31/08/2013 03:26 EDT | Actualisé 31/10/2013 05:12 EDT

SANAA, Yémen - Des tireurs ont fait feu sur le cortège motorisé du premier ministre du Yémen samedi, mais il s'en est sorti indemne, a affirmé un employé gouvernemental.

L'attaque sur le convoi du premier ministre Mohammed Salem Bassindwa dans la capitale yéménite survient après la mort d'un agent de renseignement sénior dans le sud du pays, rapportent des responsables de la sécurité.

Ali al-Sarari, un porte-parole du premier ministre, a affirmé à l'Associated Press que les tireurs se déplaçaient à bord d'un véhicule sans plaque d'immatriculation et ont criblé de balles le convoi de trois voitures.

Certains des véhicules portaient des marques de balles, mais le premier ministre n'a pas été blessé, a-t-il affirmé.

Des militants sont derrière une série d'assassinats d'officiers de sécurité, alors que le gouvernement lutte contre des militants liés à al-Qaïda, qui contrôlent principalement le sud du Yémen. Des tentatives de meurtre sur des politiciens sont toutefois rares. Il n'a pas été possible de savoir si l'attaque ciblait M. Bassidwa ou si elle faisait partie de la montée de la tension au pays. Le Yémen est toujours au milieu d'une bataille politique depuis la montée populaire de 2011 contre l'ancien président.
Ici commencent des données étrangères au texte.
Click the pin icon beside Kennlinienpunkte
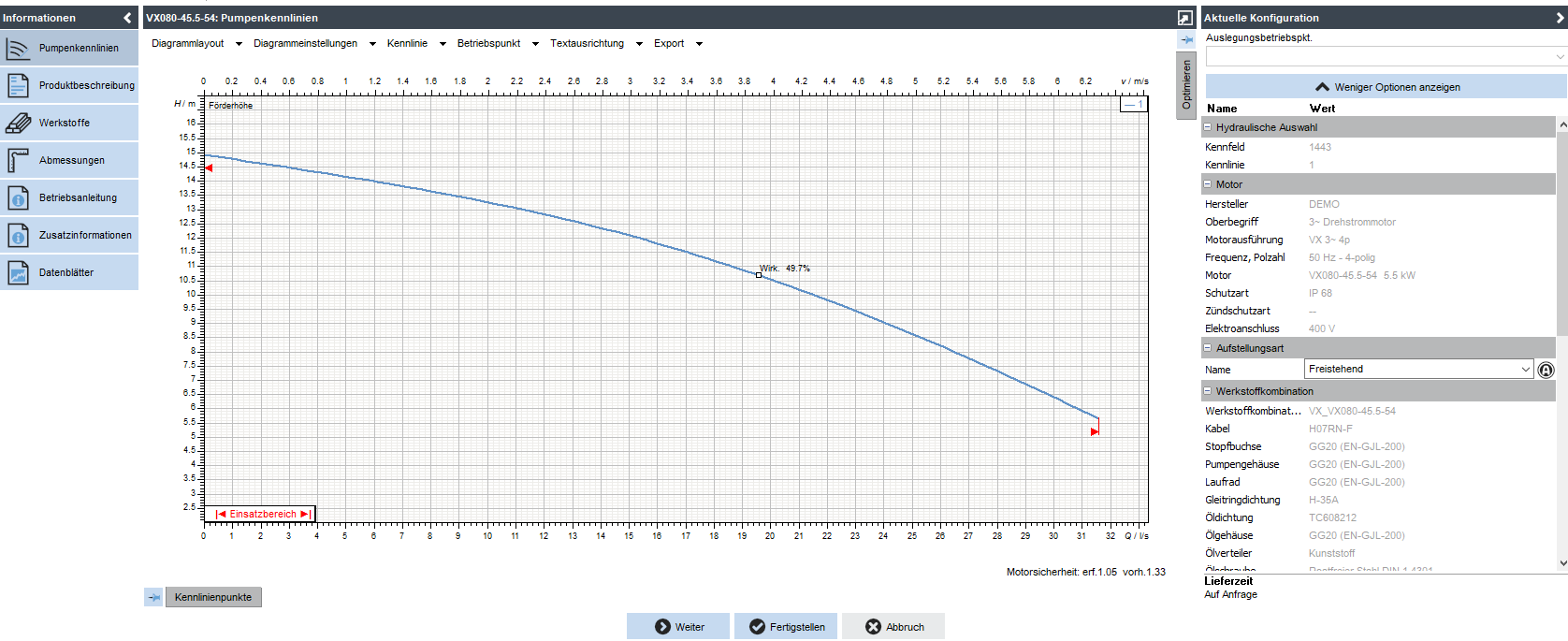The height and width of the screenshot is (641, 1568). tap(153, 597)
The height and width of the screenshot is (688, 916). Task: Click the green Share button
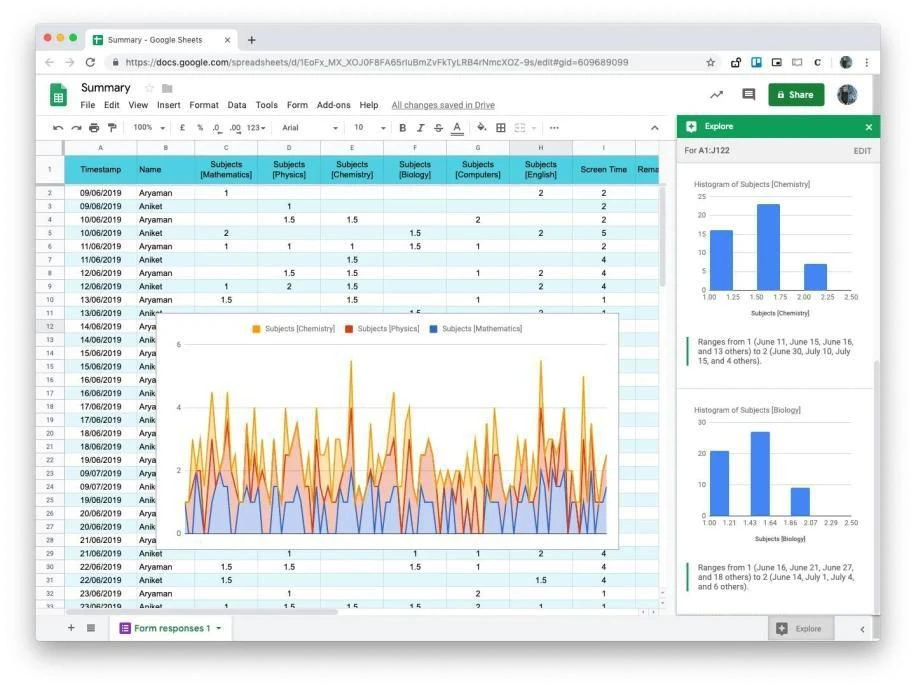tap(796, 95)
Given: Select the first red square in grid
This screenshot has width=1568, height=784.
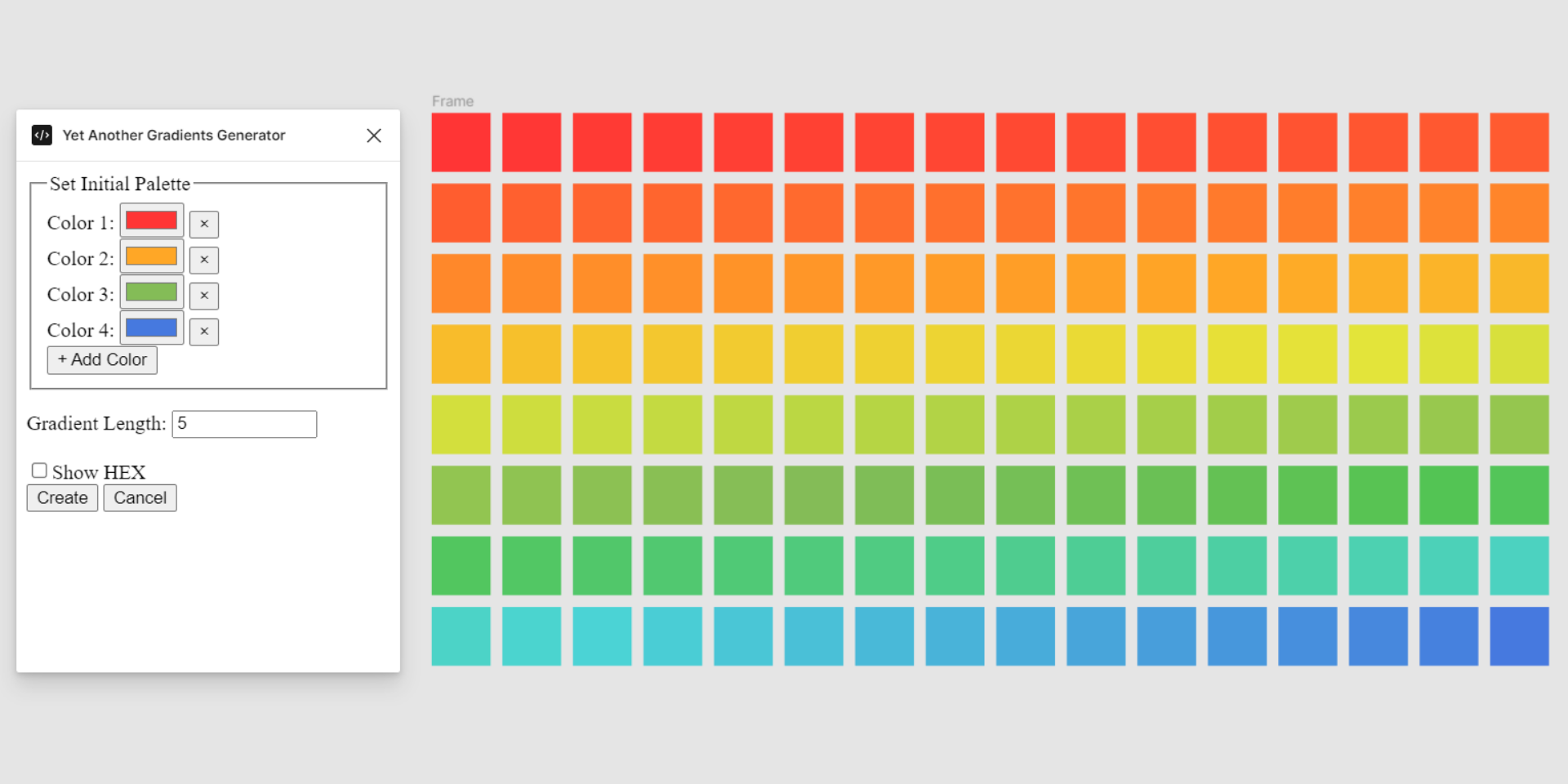Looking at the screenshot, I should (x=461, y=142).

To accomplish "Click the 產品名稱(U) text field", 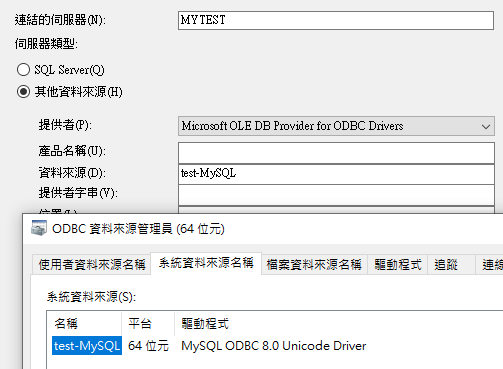I will pos(336,153).
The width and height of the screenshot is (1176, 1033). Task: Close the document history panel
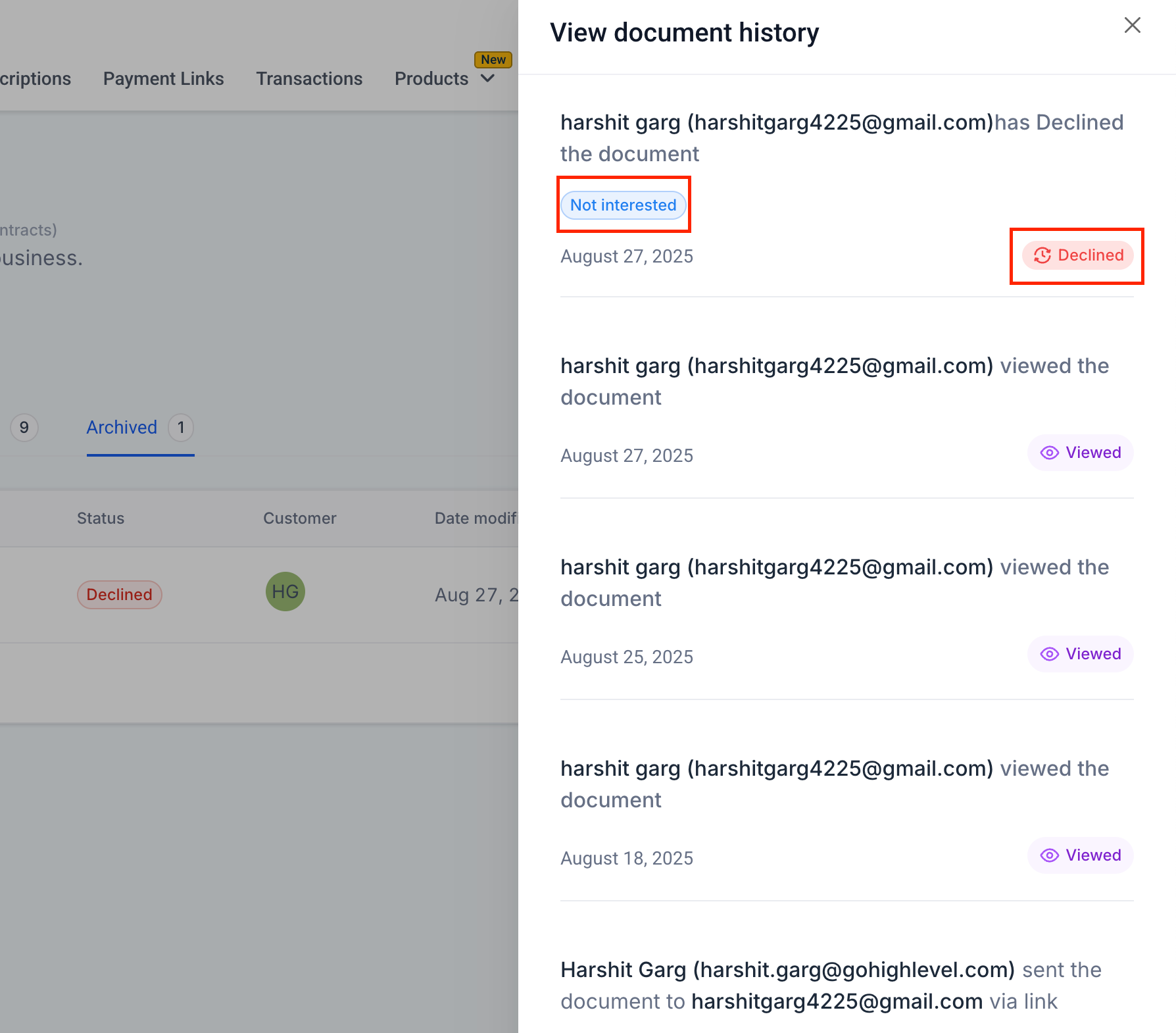tap(1132, 26)
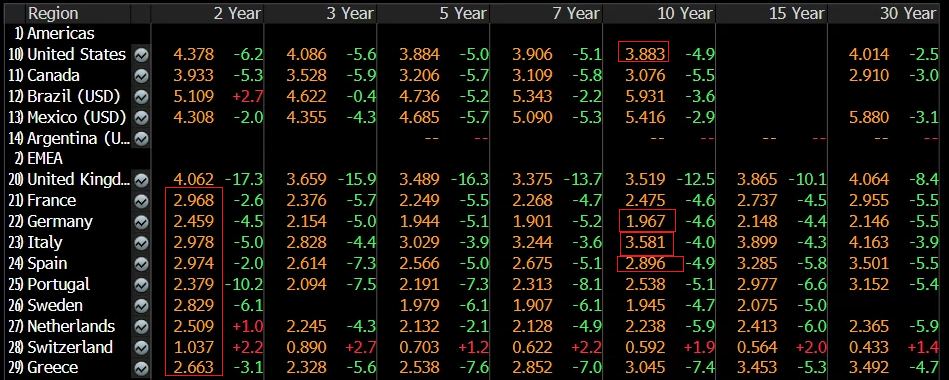Image resolution: width=949 pixels, height=380 pixels.
Task: Open the Argentina chart icon
Action: (x=141, y=139)
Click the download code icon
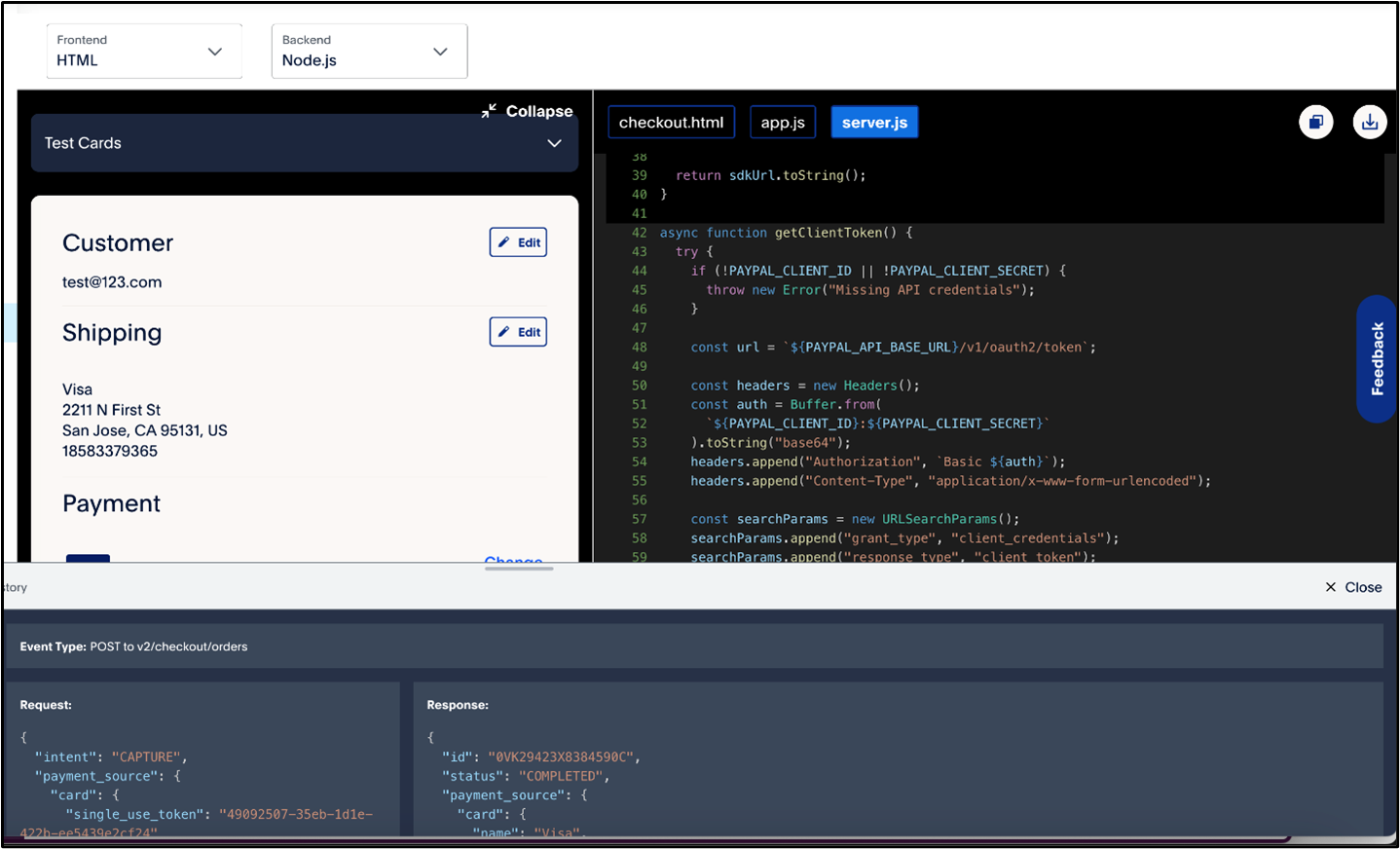The width and height of the screenshot is (1400, 849). pyautogui.click(x=1369, y=122)
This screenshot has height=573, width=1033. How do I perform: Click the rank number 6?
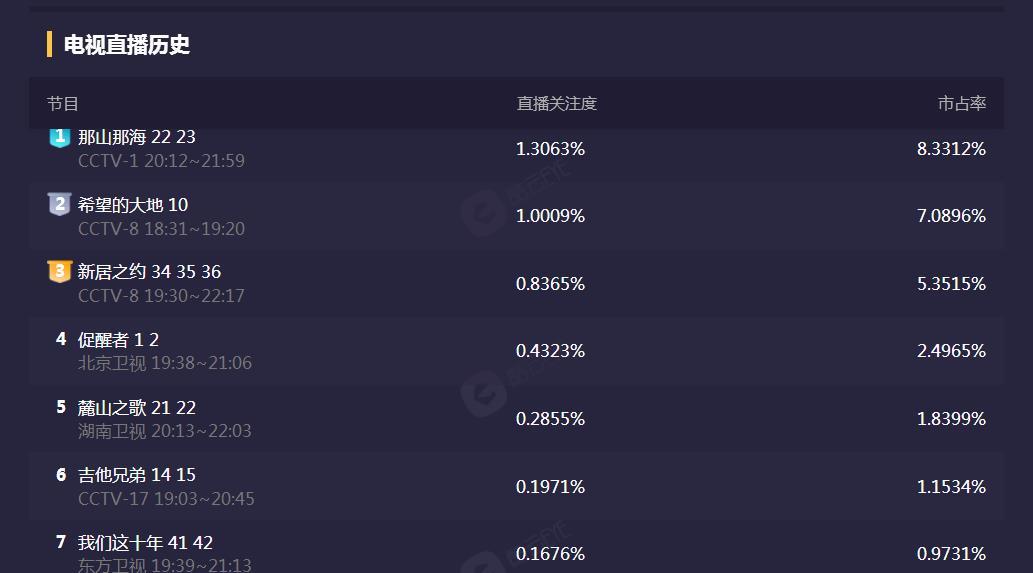click(61, 475)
M. Bassindwa a été désigné vers la fin de 2011 pour diriger un gouvernement de coalition constitué de ministres de l'opposition et de responsables du régime de l'ancien président Ali Abdullah Saleh, qui a démissionné face à la pression populaire.

En près d'un an de conflit, la sûreté s'est effondrée dans certaines parties du Yémen. Des militants liés à al-Qaïda ont aussi profité de l'agitation politique pour renforcer leur présence dans certaines régions du sud du pays.

Samedi, des responsables de la sécurité au Yémen ont affirmé que des tireurs supposément liés à al-Qaïda avaient abattu un important officier des services de renseignement.

Ces responsables ont indiqué qu'Hassan al-Mansouri avait été tué samedi à Labous, dans la province de Lahj (sud), à la suite d'une journée de heurts entre des membres de tribus locales et de présumés membres d'al-Qaïda dans la région. Selon eux, M. Al-Mansouri avait organisé les tribus dans le cadre d'une campagne pour repérer et expulser les extrémistes de la zone.